Last month I embarked on a 30-day social media cleanse. You have got to try this. No Twitter, Facebook, or Linkedin for me (Snap, TikTok, and Instagram aren’t in my current lexicon). With no golf to play on the weekends, I found myself watching oodles of sports without my smartphone as my couch potato technology-enhanced mindless spewing companion, and have emerged unplugged, refreshed, and feeling victorious.
I learned that I didn’t need to Tweet after every bad play or missed call. I also observed that golf had the lowest reliance on technology and automation, which aligns well to my enjoyment level. Golf is just the player and their caddy against the field and the course. The competitors created their own breaks, owned their mistakes, didn’t benefit or suffer costs from bad officiating, and play wasn’t stopped once for instant reply. Totally awesome.
Are there distractions in golf? The PGA Tour’s $40M social media Player Impact Program and the Twitter war between Brooks Koepka and Bryson DeChambeau are small blip distractions that have very little impact on the competitive integrity, other than some brief unsportsmanlike behavior by a few fans directed at DeChambeau. Outside of that there’s the odd Twitter spat to generate bogus interest. I’m sure the players also have some technical points on their minds like spin rates, launch angles, and some other gibberish, that could distract them, but at the end of the day, it doesn’t matter. You need to strike the ball solid and sink putts to stay relevant. That has never changed and never will, and I Iove it.

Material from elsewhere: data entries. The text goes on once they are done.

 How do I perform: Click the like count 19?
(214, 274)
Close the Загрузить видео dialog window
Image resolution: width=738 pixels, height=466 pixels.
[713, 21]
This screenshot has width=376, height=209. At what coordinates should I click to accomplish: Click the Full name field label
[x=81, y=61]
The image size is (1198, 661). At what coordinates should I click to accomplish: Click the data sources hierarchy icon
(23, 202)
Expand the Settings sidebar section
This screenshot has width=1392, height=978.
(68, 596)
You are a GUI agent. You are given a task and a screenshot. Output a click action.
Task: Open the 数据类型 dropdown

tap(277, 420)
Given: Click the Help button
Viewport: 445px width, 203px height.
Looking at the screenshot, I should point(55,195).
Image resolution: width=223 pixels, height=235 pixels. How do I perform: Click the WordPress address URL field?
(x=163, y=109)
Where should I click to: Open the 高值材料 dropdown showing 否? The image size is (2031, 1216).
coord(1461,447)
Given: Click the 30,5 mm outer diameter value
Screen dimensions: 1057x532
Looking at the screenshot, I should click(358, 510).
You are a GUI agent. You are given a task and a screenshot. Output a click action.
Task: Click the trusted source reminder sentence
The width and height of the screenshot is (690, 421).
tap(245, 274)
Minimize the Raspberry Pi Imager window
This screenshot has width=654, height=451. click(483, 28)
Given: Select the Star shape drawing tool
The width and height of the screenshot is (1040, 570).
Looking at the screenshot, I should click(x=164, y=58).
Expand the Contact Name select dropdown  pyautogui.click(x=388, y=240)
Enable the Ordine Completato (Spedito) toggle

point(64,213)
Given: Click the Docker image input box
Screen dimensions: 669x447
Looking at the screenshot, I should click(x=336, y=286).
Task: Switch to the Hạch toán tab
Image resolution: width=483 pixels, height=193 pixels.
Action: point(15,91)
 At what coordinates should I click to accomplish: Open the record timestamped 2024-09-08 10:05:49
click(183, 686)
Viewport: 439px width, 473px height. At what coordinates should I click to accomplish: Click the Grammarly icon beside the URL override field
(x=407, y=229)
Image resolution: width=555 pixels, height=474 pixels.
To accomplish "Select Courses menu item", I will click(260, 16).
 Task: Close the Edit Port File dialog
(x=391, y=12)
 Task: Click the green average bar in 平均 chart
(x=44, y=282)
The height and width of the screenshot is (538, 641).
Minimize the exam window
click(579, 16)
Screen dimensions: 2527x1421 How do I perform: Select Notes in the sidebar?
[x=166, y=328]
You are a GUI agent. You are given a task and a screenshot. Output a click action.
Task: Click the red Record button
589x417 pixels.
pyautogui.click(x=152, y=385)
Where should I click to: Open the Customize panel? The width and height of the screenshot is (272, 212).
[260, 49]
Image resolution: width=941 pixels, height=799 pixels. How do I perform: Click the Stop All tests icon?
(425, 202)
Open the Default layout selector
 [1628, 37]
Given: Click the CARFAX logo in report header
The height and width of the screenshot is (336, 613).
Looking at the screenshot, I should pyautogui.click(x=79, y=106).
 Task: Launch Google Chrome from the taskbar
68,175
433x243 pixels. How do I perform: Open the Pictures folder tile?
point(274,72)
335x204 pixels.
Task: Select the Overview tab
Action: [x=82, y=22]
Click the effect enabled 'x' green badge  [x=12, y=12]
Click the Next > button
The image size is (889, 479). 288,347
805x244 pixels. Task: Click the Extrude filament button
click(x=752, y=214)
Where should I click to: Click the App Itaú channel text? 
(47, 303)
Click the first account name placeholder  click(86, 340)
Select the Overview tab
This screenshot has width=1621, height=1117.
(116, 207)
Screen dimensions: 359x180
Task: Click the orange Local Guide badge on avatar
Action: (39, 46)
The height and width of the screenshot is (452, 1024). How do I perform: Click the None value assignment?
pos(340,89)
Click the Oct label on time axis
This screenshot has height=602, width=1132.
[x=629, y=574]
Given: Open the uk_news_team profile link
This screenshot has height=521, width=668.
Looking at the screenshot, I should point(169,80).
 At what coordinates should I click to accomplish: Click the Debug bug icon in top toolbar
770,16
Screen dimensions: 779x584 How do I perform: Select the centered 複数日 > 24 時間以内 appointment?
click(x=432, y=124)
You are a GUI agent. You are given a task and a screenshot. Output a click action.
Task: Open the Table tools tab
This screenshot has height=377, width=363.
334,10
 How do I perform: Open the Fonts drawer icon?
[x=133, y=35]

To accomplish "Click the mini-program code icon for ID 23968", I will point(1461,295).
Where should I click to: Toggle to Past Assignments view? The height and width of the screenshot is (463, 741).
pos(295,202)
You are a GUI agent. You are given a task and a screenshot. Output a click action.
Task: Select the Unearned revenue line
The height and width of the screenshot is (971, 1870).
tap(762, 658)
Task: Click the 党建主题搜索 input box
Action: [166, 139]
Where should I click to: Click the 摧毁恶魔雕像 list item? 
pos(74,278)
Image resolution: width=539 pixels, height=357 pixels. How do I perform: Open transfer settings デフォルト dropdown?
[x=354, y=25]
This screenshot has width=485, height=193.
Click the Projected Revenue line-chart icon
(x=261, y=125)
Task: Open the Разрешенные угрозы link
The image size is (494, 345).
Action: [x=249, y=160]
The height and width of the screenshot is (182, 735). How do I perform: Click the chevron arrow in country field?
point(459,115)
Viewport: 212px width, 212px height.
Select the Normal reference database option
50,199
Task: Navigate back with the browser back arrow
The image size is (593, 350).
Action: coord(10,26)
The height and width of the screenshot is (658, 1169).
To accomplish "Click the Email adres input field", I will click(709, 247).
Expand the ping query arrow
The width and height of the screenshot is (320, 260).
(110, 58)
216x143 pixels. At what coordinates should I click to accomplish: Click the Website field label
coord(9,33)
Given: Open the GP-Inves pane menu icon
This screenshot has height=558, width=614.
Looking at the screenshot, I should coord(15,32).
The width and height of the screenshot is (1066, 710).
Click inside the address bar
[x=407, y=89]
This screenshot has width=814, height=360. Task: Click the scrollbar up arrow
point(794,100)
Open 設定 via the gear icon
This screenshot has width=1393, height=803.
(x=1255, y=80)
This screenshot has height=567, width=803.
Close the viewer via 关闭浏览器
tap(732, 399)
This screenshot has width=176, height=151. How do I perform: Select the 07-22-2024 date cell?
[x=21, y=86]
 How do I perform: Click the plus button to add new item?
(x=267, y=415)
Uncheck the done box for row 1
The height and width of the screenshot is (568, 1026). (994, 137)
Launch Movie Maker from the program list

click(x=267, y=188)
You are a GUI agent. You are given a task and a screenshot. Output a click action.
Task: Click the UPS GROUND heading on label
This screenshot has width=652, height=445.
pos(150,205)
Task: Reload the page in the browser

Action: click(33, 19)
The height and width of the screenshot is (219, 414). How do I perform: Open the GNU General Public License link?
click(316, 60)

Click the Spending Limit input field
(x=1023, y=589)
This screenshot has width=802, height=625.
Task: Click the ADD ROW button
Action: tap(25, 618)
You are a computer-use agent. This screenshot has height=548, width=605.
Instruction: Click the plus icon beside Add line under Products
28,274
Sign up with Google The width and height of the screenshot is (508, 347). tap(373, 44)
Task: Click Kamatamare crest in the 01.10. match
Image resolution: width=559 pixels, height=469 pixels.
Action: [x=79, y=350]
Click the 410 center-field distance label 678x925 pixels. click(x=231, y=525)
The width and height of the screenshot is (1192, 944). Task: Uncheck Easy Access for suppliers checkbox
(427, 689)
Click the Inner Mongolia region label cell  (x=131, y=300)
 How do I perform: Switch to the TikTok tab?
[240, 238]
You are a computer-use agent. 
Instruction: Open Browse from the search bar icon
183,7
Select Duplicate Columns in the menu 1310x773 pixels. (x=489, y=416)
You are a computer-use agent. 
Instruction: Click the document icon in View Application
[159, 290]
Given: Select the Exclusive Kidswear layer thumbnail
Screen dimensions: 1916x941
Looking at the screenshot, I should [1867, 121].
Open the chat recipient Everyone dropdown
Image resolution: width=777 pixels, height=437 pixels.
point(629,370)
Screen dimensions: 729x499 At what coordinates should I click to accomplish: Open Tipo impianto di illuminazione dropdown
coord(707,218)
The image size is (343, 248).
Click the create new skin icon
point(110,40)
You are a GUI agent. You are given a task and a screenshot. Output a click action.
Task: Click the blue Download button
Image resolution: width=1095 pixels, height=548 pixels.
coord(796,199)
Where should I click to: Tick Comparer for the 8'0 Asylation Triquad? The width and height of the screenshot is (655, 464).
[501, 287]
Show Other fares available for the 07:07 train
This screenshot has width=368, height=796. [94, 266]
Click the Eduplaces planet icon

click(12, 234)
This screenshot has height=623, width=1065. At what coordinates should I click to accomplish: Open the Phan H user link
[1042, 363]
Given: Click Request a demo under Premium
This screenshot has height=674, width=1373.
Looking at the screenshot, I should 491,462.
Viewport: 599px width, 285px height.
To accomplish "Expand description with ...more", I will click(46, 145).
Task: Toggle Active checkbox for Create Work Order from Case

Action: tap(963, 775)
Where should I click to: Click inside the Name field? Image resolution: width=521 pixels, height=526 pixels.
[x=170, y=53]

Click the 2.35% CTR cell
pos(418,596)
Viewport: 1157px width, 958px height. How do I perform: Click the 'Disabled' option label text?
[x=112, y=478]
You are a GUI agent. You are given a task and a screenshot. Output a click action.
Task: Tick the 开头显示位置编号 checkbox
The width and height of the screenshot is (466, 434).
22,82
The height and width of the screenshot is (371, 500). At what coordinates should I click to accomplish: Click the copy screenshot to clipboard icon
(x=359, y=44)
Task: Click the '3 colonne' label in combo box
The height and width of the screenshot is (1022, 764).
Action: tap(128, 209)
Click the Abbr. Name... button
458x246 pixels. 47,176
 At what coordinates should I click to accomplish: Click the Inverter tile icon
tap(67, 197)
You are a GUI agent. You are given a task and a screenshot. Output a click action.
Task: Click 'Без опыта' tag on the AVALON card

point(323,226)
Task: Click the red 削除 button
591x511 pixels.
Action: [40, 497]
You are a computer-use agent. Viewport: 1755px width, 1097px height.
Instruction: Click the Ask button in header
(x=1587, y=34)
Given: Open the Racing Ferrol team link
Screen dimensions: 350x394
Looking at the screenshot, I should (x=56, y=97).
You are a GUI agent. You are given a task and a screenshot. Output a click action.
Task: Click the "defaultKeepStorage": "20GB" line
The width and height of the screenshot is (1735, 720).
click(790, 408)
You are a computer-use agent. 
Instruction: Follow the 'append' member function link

Are you like me when you’re on the course? I throw my phone in the bag and it’s out of sight and out of mind for four hours which allows me to clear my head for the same reasons. Do you feel sorry for the poor hacks who are making calls between shots, texting their friends, blasting their music, and just not paying attention to their game? I do.
Sports are inherently played and officiated by humans. As artificial intelligence, data science, and automation advance, the human element yields. With it goes a lot of the passion that drew us there in the first place. Thank goodness golf is holding the line. Because of the human requirements of the game, I can’t see this changing, can you?
3 thoughts on “The Awesome Humanity of Golf”
Once I went on no computers outside work for a couple of years.
Wow! I bet that was refreshing!
It happened at the start of a career, 25 years ago, when I needed to save. I was riding horses after work, even trained one, reading books after. I’ve pondered if I should have gone down the horse back field, but life is what life is.